§ Records for this exercise:
____

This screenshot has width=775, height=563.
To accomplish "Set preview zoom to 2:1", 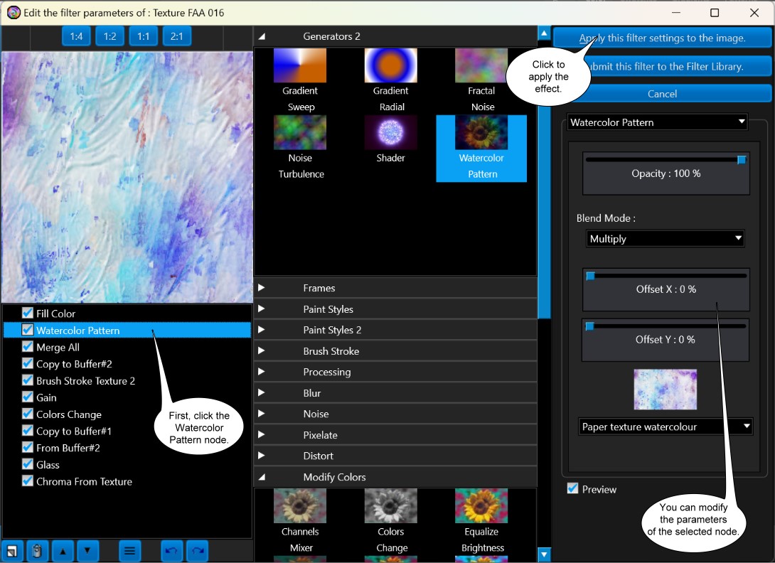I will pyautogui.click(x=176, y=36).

____

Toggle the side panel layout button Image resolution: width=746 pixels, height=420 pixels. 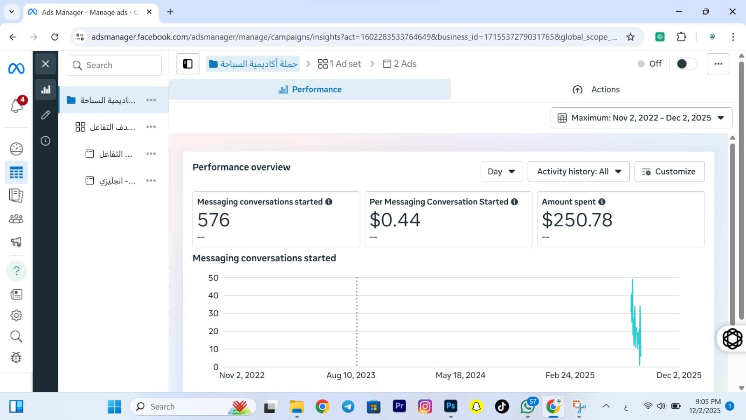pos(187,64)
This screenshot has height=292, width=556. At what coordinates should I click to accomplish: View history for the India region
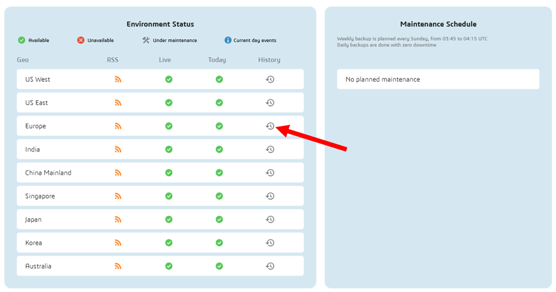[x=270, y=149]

____

§ What you are asked to do:
Convert the part that opens with the line containing "This screenshot has height=292, width=556." and closes with the line containing "[x=270, y=149]" into a JSON list of strings, one string per line, skipping blank lines. Omit the pictures from the answer.

§ Result below:
[
  "This screenshot has height=292, width=556. At what coordinates should I click to accomplish: View history for the India region",
  "[x=270, y=149]"
]